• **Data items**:
—————

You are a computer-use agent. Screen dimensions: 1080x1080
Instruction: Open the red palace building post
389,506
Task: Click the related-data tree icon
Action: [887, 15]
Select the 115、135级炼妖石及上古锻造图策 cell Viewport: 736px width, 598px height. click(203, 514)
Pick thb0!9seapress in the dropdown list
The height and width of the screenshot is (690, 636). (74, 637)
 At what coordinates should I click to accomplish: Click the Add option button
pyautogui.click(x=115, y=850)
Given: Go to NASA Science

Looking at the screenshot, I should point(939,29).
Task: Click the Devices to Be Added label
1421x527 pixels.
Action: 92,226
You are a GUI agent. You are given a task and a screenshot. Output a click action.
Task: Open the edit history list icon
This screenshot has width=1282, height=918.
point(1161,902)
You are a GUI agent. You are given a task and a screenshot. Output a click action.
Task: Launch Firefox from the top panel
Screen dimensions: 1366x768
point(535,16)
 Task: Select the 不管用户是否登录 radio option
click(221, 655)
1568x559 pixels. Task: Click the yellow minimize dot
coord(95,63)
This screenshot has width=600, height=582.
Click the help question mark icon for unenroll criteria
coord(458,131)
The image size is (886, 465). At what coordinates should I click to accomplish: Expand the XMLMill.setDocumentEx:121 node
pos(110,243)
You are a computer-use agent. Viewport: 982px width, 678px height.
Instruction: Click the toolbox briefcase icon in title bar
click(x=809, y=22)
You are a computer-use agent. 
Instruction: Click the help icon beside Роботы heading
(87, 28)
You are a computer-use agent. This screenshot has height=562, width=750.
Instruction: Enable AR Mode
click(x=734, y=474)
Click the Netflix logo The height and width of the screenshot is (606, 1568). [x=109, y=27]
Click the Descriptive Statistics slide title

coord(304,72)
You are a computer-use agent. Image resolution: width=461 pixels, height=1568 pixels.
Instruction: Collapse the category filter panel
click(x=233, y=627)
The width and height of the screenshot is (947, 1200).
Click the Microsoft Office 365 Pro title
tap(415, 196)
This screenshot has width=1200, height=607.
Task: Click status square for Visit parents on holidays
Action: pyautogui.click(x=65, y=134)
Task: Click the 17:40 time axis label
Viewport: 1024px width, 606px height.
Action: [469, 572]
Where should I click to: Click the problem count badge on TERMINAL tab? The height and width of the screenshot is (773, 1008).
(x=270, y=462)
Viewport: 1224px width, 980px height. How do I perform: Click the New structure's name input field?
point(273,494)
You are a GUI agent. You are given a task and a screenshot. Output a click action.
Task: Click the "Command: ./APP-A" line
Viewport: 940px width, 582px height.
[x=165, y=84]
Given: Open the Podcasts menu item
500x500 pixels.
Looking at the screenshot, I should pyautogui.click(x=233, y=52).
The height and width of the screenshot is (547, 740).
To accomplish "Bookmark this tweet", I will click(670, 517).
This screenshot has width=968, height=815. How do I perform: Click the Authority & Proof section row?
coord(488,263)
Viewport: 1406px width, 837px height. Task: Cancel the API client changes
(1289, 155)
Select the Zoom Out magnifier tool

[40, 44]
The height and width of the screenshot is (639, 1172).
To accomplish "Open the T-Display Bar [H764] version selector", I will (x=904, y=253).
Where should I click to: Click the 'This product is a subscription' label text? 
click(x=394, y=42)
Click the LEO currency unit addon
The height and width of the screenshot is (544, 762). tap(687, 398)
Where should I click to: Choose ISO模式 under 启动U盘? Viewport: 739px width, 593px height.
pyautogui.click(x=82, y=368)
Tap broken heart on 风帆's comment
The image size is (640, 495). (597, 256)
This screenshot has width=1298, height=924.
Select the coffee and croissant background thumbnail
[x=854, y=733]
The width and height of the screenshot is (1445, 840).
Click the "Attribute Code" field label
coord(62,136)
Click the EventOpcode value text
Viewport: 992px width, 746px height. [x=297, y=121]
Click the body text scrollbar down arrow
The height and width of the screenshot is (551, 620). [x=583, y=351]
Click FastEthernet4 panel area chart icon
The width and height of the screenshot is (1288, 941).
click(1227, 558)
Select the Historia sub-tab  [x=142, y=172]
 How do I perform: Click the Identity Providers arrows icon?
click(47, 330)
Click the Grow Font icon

—————

• **Problem to solve**: Look above for the line that contains "Where should I click to: Click the 'This". That line and every line after it through the end of the data must be written out exactly, with nothing else.

• **Exercise answer**:
Where should I click to: Click the 'This product is a subscription' label text? 
click(x=394, y=42)
Click the LEO currency unit addon
The height and width of the screenshot is (544, 762). tap(687, 398)
Where should I click to: Choose ISO模式 under 启动U盘? Viewport: 739px width, 593px height.
pyautogui.click(x=82, y=368)
Tap broken heart on 风帆's comment
The image size is (640, 495). (597, 256)
This screenshot has width=1298, height=924.
Select the coffee and croissant background thumbnail
[x=854, y=733]
The width and height of the screenshot is (1445, 840).
Click the "Attribute Code" field label
coord(62,136)
Click the EventOpcode value text
Viewport: 992px width, 746px height. [x=297, y=121]
Click the body text scrollbar down arrow
The height and width of the screenshot is (551, 620). [x=583, y=351]
Click FastEthernet4 panel area chart icon
The width and height of the screenshot is (1288, 941).
click(1227, 558)
Select the Historia sub-tab  [x=142, y=172]
 How do I perform: Click the Identity Providers arrows icon?
click(47, 330)
Click the Grow Font icon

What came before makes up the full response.